§ Your objective: Where does the word "will" show up in the data? Please find each such line and copy it.

§ Record excerpts:
******
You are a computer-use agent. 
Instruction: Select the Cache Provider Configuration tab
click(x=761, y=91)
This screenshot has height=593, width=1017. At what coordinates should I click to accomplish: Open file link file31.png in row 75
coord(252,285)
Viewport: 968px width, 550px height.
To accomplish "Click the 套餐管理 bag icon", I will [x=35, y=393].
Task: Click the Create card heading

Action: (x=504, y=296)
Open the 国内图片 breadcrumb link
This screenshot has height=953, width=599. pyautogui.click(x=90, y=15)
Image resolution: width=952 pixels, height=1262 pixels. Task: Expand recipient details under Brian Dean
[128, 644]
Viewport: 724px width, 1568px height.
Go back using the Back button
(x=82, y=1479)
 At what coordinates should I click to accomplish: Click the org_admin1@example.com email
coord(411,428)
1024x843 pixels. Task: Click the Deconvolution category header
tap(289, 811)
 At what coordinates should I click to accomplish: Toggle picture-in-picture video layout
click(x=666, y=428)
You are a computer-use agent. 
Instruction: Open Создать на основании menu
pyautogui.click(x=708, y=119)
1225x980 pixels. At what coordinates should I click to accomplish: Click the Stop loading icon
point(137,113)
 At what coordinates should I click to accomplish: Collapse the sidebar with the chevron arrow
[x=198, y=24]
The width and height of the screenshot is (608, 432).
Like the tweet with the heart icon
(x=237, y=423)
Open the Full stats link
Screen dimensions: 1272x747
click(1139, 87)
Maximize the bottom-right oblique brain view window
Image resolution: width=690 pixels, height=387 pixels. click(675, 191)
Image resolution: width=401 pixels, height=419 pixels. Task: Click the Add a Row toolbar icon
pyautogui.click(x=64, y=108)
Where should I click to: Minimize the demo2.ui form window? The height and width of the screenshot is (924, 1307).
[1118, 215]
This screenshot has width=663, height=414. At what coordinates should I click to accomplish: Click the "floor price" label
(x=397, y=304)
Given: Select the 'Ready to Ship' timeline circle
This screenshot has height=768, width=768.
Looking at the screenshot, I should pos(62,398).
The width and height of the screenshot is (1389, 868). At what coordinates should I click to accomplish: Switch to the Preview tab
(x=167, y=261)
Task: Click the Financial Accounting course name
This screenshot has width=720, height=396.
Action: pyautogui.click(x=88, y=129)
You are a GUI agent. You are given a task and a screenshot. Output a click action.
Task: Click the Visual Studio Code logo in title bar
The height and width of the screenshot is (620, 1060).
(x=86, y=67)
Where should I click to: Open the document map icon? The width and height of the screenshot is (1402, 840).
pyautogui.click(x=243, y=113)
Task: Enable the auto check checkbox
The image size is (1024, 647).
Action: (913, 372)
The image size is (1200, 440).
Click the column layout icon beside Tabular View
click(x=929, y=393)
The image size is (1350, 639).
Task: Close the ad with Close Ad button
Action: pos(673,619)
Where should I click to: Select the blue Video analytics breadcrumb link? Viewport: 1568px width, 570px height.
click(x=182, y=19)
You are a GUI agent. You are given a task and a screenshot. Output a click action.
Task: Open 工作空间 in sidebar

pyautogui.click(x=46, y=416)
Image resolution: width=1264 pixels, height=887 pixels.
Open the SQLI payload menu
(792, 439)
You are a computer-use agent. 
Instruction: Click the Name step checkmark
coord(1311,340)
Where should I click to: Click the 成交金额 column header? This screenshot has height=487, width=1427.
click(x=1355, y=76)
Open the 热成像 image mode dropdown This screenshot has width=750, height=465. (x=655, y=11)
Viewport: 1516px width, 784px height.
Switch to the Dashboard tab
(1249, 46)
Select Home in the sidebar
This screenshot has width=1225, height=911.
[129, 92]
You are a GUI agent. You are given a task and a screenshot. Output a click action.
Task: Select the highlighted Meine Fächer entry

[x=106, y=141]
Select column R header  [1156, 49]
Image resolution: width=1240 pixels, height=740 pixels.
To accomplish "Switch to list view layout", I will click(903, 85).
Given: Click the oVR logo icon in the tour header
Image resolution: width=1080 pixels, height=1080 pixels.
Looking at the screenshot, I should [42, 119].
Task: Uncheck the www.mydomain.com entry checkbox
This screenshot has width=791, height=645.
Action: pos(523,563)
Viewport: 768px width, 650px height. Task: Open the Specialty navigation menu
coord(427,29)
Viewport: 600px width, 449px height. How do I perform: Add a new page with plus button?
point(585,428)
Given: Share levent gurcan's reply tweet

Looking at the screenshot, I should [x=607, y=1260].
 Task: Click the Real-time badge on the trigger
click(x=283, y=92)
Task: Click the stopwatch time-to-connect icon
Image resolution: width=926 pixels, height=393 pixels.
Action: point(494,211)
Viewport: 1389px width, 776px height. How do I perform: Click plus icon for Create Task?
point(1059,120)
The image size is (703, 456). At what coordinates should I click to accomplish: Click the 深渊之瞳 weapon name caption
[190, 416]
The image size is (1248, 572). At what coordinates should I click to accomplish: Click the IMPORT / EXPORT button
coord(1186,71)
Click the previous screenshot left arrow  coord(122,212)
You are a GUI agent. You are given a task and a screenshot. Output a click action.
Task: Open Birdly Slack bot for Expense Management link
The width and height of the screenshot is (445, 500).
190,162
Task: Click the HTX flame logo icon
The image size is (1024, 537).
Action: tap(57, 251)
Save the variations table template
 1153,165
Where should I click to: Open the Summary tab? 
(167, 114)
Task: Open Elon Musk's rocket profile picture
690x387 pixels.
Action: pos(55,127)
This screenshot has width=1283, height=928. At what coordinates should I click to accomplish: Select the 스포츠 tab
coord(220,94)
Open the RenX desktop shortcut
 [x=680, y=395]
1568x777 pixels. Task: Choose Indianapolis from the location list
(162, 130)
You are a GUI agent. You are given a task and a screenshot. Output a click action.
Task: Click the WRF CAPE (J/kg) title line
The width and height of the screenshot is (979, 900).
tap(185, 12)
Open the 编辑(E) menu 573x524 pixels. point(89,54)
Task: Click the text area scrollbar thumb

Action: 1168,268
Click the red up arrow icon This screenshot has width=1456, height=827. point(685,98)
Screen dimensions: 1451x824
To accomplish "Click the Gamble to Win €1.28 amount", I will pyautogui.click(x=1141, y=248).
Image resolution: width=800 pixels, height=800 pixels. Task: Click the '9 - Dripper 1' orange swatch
******
§ Response below:
To accomplish "Click the 套餐管理 bag icon", I will [x=35, y=393].
To accomplish "Switch to list view layout", I will click(903, 85).
To accomplish "Click the Gamble to Win €1.28 amount", I will pyautogui.click(x=1141, y=248).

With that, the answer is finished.